La baguette de pain en vente à 29 centimes d'euros dans les hypermarchés Leclerc a fait réagir. Pour Simon, boulanger près de Morteau dans le Haut-Doubs, les deux produits sont incomparables.
Le 11 janvier dernier, le patron de Leclerc annonçait la vente dans ses hypermarchés d'une baguette de pain à 29 centimes d'euros. Cela fait réagir les boulangers et notamment Simon Viennet, 32 ans. Avec son frère Rémy, ils dirigent 34 salariés dans ses trois boulangeries dont une à Villers-le-Lac (Doubs), à côté de Morteau. Pourquoi doit-il vendre ses pains plus cher que chez Leclerc ? Simon Viennet nous donne quelques clés pour comprendre comment il fixe son prix de vente.

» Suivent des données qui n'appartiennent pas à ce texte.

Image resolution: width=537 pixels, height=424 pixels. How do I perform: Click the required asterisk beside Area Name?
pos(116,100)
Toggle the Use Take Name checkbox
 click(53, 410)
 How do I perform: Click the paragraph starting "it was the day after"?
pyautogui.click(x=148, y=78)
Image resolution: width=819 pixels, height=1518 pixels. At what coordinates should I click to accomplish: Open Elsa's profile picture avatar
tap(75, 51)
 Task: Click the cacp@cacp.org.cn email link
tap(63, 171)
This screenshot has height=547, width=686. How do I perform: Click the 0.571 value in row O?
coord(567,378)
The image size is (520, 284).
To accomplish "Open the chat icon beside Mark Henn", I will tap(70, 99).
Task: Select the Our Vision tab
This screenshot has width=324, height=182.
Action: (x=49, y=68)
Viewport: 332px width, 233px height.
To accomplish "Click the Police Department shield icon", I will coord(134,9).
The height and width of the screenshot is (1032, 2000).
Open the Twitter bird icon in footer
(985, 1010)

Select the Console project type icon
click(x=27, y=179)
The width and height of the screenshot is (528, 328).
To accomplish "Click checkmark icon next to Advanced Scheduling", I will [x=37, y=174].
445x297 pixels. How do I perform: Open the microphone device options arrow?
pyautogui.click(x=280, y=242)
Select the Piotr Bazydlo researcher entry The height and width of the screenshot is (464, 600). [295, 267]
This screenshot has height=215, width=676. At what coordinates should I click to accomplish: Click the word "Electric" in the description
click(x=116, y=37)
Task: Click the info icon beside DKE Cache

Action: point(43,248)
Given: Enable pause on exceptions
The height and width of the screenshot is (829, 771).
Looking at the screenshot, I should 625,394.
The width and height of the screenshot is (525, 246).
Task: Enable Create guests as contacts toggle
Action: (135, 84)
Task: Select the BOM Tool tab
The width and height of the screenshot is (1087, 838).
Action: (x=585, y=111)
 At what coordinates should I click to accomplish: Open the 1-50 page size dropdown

Le risque, c'est de se retrouver avec une baguette qui n'a pas trop de goût, fade, neutre
Simon Viennet
Prix supérieurs pour une qualité supérieure
L'annonce des hypermarchés Leclerc, "C'est clairement un coup de communication et ça ne me fait ni chaud, ni froid", estime le maître-artisan. Il n'est pas trop préoccupé par leur concurrence : le Leclerc le plus proche est à 35 kilomètres à Pontarlier. Simon Viennet assume de travailler "9 à 10 heures par jour, dès 1h30 du matin" et d'avoir des prix de vente supérieurs à ceux du réseau de magasins. Chez lui, une baguette classique coûte 1 euro et cela peut aller jusqu'à 1,30 euro pour la baguette aux graines.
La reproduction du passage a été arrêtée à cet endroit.